品種名の由来や込められた思い、あるいは背景となった物語、
また、育種者が生きた時代などへの想像をふくらませる作業などを続けています。
バラと宿根草や、葉色が美しいリーフプランツや灌木などを配置したコテージガーデンの作庭も夢見ています。

ジュランド・ダラゴン(Yolande d’Aragon)

どんなバラ?

10cmから14cm径、オールド・G・ローズとしては例外的な大輪、つぼ形の花形。
ライラック気味のミディアム・ピンクの花色は中心部が色濃く染まる、実に美しい品種です。
ダマスク系の強い香り。
大きな丸みのある、明るい葉緑。固めの枝ぶり、120cmから180cm高さの直立性のシュラブ樹型となります。豪華な大輪花、しかし、花は明るい葉緑の中へ埋もれることもあり、透き通るような葉緑と深みのある花色とのコントラストから、豪華でありながら、爽やかさを同時に感じさせる、不思議な印象をうける品種です。

育種された経緯

1843年、フランスのJ-P ヴィベール(Jean-Pierre Vibert)が育種・公表しました。交配親は不明です。
“イオランデ”(Iolande)、“Jolanda d’Aragon”などと別名で呼ばれたり、綴ることもあります。

ジョランド・ダラゴン

Stained Glass/Maître de Barthélemy l’Anglais [CC BY SA-3.0 via Wikimedia Commons]

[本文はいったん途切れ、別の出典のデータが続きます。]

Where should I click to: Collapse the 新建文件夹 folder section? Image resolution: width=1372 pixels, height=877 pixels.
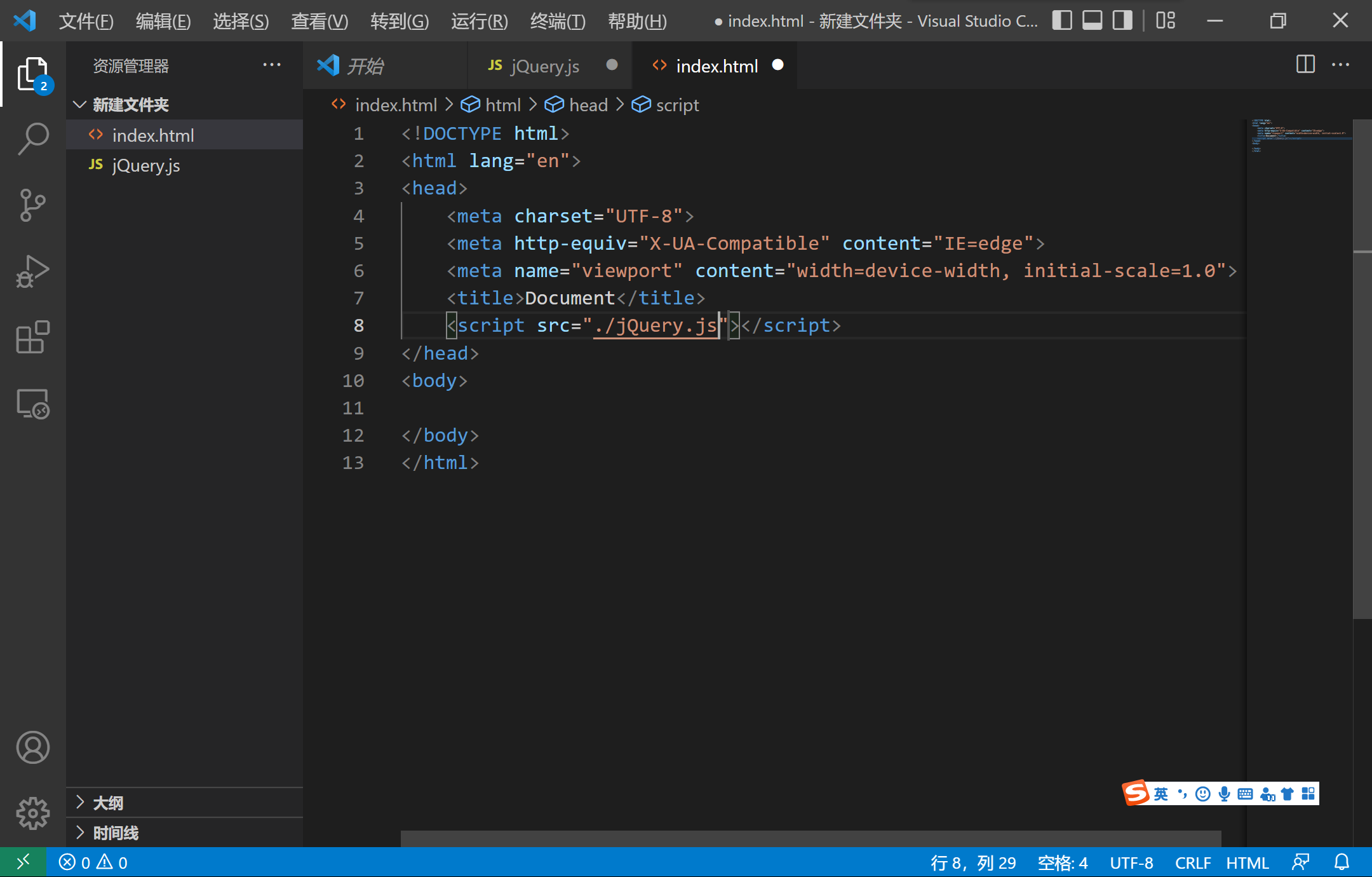(130, 105)
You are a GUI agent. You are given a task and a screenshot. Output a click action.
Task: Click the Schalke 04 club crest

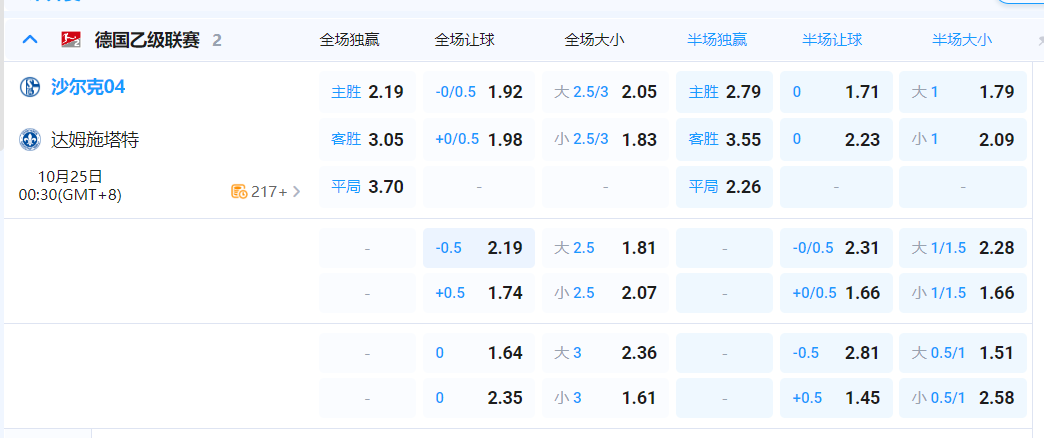30,87

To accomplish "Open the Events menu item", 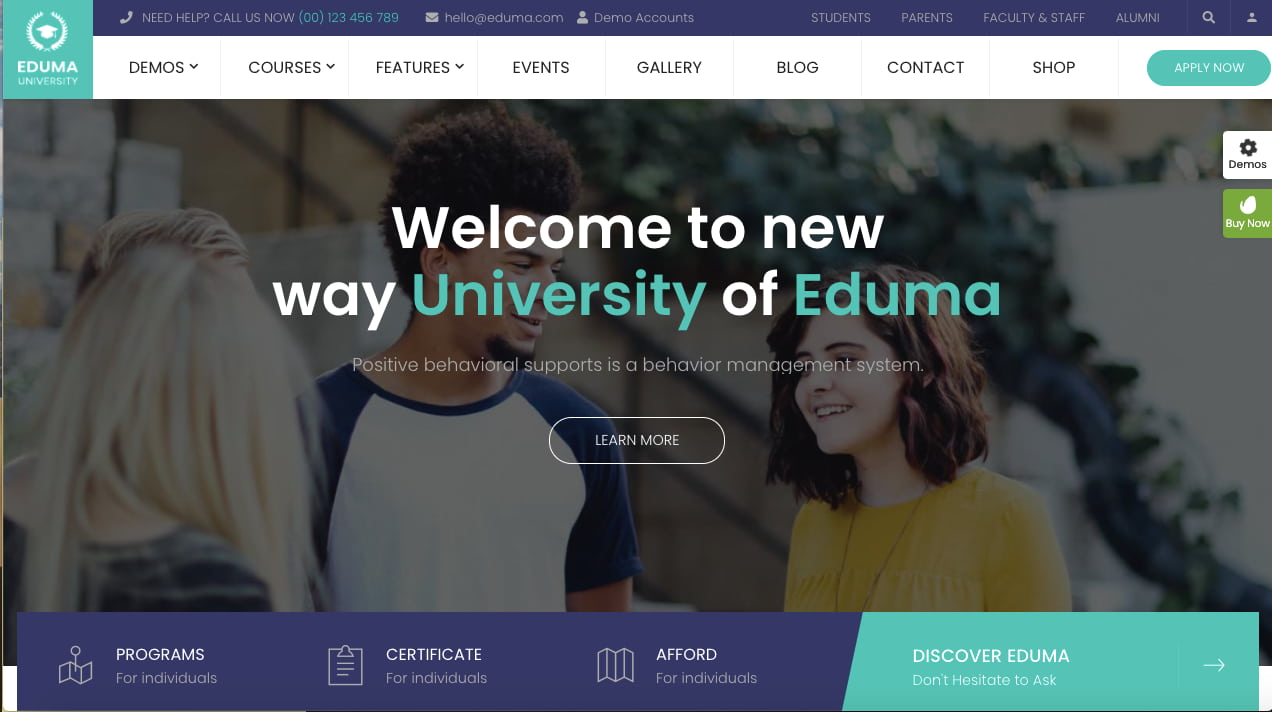I will click(x=541, y=67).
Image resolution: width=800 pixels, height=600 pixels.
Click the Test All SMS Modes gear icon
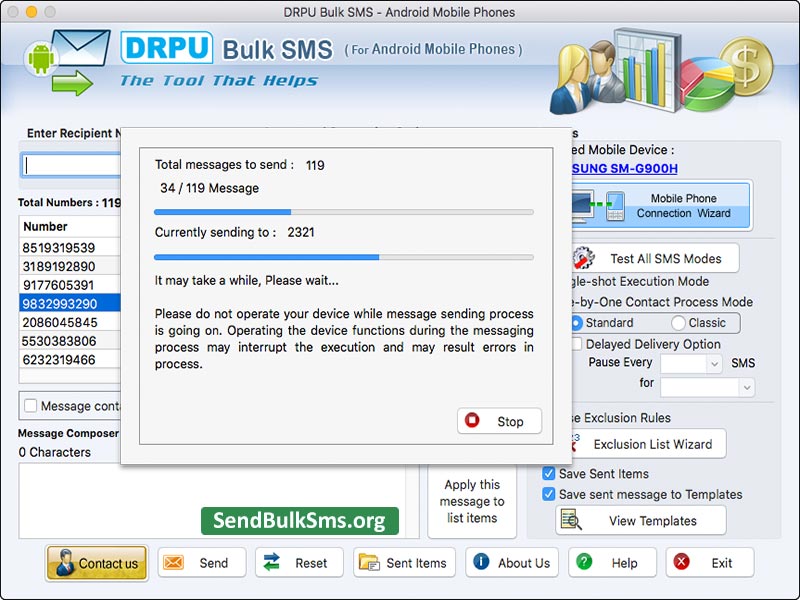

ジョランド・ダラゴン(Yolande d’Aragon:1384-1442)は、フランスのアンジュ(Anjou;現在のMaine et Loire地方)の領主ルイ2世の妻であり、ナポリおよびシシリーの支配権をめぐる争いに明け暮れた夫を助けて功があり、夫の死後は義理の息子が巻き込まれた政争の中で、一族の利益を守るために適切な指針を与えた、気丈な女性として知られています。美しく、賢く、女のからだに男のこころをもっていると賛辞されました。